Tutto è cominciato con una normale telefonata di una persona che diceva di volermi conoscere per giocare insieme e provare un gioco di sottomissione. Niente di strano, anche se il suo tono era talmente agitato da lasciarmi un po’ stupita. Per non parlare dei contorcimenti mentali per cui si era presentato con un nome improbabile, peggio di quelli delle barzellette, e l’aveva rivelato con un sussurro da cospirazione che neanche 007.
Voglio dire: è abbastanza comune che chi non abbia mai parlato con una Dominatrice, e tantomeno con me, abbia un primo approccio un po’ nervoso – ma in questo caso eravamo a livelli tali da farmi “sentire” pure le goccioline di sudore che gli scendevano sulle tempie. Ero stata sul punto di rifiutare l’appuntamento, ma la curiosità ha avuto il sopravvento.

Tre ore dopo si presenta al mio studio un omino davvero ridicolo. Sì, lo so che la gente immagina che tutte le persone che incontro siano personaggi del genere, patetici nella loro inferiorità congenita… ma la realtà è ben differente. Per fortuna la maggior parte di chi gioca con me è composta da uomini molto interessanti, ben equilibrati e bene inseriti nella società, spesso con lavori impegnativi e di potere, e sicuramente con caratteri forti. Lui invece proprio no.
Lui, che chiameremo Temistocle (e non siamo tanto lontani dal soprannome che s’era scelto), era sulla sessantina, più basso della media, sovrappeso, con una piazza luccicante malamente mascherata da una specie di riporto, completo grigio da centro commerciale e mani cicciotte e nervose. Come viso pensate a una caricatura di Prodi e avrete un’idea abbastanza precisa.

Ma Madame Ingrid è una professionista, quindi ho fatto il possibile per non scoppiare a ridere e l’ho accolto come faccio sempre. Prima tappa: il mio ufficio, per capire bene quali fossero le fantasie che l’avevano portato da me.
Sono bastati pochi minuti di conversazione (e suoi balbettamenti sudaticci) per farmi metaforicamente mettere le mani nei capelli. Il signorino voleva semplicemente essere un po’ maltrattato da una… oddio… come dirlo… che fantasia tremendamente folle… da una donna! E sì, perché era arrivato alla sua veneranda età ancora convintissimo che le donne fossero esseri inferiori, e quindi una situazione del genere era per lui addirittura inconcepibile.

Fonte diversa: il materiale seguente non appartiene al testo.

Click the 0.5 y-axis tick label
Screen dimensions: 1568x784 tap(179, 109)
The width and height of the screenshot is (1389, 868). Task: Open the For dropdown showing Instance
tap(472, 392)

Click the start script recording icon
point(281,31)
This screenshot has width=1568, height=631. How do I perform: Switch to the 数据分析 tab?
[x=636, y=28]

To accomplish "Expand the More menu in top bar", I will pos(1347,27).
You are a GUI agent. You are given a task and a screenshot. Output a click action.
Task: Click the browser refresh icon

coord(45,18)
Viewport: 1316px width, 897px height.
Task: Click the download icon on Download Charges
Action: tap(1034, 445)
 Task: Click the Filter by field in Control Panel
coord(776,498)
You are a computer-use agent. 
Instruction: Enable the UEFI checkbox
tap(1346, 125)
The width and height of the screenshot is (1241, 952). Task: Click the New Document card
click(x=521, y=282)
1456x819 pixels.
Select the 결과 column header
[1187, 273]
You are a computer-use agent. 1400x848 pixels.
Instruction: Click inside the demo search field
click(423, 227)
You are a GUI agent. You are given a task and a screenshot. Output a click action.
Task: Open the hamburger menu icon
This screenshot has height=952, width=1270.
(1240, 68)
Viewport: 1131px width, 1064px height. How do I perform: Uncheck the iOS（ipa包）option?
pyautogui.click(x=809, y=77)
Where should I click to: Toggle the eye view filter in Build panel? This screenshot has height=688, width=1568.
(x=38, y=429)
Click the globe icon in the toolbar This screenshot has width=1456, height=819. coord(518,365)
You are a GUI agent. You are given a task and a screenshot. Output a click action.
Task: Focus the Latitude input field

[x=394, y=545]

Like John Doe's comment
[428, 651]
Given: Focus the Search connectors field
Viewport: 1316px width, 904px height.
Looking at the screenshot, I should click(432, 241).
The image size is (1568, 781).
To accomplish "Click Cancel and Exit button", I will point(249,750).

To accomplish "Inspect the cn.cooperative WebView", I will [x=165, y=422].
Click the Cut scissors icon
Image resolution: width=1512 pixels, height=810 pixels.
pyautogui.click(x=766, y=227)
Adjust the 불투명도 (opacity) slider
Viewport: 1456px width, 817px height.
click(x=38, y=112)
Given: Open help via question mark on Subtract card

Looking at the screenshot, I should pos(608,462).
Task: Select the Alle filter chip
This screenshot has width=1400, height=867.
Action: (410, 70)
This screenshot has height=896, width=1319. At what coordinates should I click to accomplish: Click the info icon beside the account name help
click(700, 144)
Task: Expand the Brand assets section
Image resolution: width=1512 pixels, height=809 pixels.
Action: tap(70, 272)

E così ok, l’ho presa come una missione. Magari dandogli quel che cercava sarebbe finalmente cresciuto, diventando una persona se non migliore per lo meno decente. Ho pensato che a vedere la camera delle torture gli sarebbe come minimo venuto un infarto, e l’ho quindi portato nell’Ambulatorio.
Vi risparmio i dettagli del gioco. Ma solo perché non c’è stato proprio nessun gioco. Non appena l’ho imprigionato sulla poltrona ginecologica, mi sono infatti resa conto di dove avessi già sentito la sua voce – e soprattutto la sua risatina nevrotica. Un ricordo di tanti anni fa.

Ora naturalmente vorreste che rivelassi subito il mistero, lo capisco. Però se lo facessi dovrei raccontare anche tutto quel che è successo dopo, e la cosa richiede tempo. Per mia fortuna, questa sera ho tutt’altri progetti – quindi dovrete aspettare.